Bunun dışındaki konular tabiî ki herkes, her kent kendi yerinde olduğunu, kendi memleketinde olduğunu iddia etme hakkına sahiptir. Bizde pek çok ilim adamının kitaplarındaki, tefsirlerindeki gerçeklerden, onların ortaya çıkarmış oldukları araştırmalara dayanarak bizde tabiî ki Tarsus'ta Encülüs dağında olduğunu iddia ediyoruz. Buda güzel bir olay. Böylesine güzel bir olaya inanmış insanlara herkesin sahip çıkması her yerleşim yerinden, her ilçeden, her kentten insanların sahip çıkması tabiî ki gurur verici bir olay.
Nitekim Osmanlı'da hem Tarsus'taki Eshab-ı Kehf için, hem Afşin'deki Eshab-ı Kehf için oraya ödenek gönderilmiş, birtakım tahsisatlarda bulunulmuş. Amaç buradaki bizim dinimize ait olan, aslında hristiyanlarca da çok önemli olan bu güzel hadisenin ve bu güzel insanların hatırlatılması ve hep tarih boyunca insanlığın olduğu her yerde, insanlara anlatılması, yaşatılması amaçlanmış.
Tabiî ki şu anda nerde olduğunu yüzde yüz ispatlamak mümkün değil. Ama dediğim gibi özellikle Prof. Dr. Ahmet Akgündüz'ün, 'Arşiv belgeleri ışığında Tarsus tarihi ve Eshab-ı Kehf'' kitabında çok net olarak pek çok ilim adamının tefsirlerinde ve araştırmalarında asıl mekanın Tarsus'taki Encülüs dağındaki Eshab-ı Kehf olduğuna dair çok sayıda kanıtları ve iddiaları bulunmaktadır.
Bizde Tarsus'ta yaşayan insanlar olarak Tarsus'taki Eshab-ı Kehf mağarasının daha fazla gerçeği yansıttığını ve olması gereken mekan olduğunu düşünüyoruz.

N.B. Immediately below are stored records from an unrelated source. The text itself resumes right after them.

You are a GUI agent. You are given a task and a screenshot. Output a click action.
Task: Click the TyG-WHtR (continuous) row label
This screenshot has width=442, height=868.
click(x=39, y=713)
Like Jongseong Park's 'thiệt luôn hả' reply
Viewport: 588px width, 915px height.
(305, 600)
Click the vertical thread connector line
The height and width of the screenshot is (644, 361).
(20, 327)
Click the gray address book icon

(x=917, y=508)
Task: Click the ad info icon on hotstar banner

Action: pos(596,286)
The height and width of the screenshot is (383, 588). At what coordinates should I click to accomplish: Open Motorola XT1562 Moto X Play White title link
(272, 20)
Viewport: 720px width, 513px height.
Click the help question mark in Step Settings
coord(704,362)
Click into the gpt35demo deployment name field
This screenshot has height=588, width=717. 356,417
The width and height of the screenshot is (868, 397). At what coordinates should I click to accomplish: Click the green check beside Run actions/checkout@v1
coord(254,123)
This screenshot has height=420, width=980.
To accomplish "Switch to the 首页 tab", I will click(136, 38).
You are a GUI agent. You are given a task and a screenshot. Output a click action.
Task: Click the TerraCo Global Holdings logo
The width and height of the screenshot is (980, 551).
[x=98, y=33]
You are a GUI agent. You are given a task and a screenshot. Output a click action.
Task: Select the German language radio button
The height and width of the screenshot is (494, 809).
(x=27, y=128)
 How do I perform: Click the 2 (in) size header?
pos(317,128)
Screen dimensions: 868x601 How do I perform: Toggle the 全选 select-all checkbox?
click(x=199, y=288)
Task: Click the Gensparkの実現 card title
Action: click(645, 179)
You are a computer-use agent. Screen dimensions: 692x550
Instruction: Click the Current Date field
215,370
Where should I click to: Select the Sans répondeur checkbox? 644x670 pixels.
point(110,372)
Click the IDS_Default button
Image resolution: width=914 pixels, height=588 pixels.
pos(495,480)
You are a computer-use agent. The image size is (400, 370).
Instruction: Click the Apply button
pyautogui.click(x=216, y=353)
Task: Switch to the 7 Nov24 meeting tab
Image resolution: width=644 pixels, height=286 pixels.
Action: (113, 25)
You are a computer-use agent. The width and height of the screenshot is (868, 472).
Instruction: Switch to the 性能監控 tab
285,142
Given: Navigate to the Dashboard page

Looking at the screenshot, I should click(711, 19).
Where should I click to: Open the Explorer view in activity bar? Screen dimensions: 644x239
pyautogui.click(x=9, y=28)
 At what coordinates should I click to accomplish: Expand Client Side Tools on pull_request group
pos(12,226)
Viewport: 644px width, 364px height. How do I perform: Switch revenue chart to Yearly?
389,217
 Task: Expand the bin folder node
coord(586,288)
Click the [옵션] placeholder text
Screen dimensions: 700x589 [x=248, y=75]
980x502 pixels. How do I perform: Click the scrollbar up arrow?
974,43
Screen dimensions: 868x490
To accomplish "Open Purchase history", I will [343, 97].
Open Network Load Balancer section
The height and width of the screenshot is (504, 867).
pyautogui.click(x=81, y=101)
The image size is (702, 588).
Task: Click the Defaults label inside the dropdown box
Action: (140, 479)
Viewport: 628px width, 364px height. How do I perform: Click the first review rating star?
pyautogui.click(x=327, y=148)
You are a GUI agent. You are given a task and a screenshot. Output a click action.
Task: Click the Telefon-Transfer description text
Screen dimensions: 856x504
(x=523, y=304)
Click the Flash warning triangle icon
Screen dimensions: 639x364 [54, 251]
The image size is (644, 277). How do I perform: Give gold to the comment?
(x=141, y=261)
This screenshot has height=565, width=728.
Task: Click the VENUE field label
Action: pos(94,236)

Çünkü Kur'an-ı Kerim'deki tarifle mağaranın girişi, açıldığı kapı ve oradaki tarifler Encülüs dağımızdaki Eshab-ı Kehf mağaramıza tıpa tıp uyuyor. Bizde tabiî ki böyle bir güzelliğe sahip olduğumuz için gurur duyuyoruz. Bunun dışında sahip çıkan herkese de saygı duyuyoruz.'' dedi.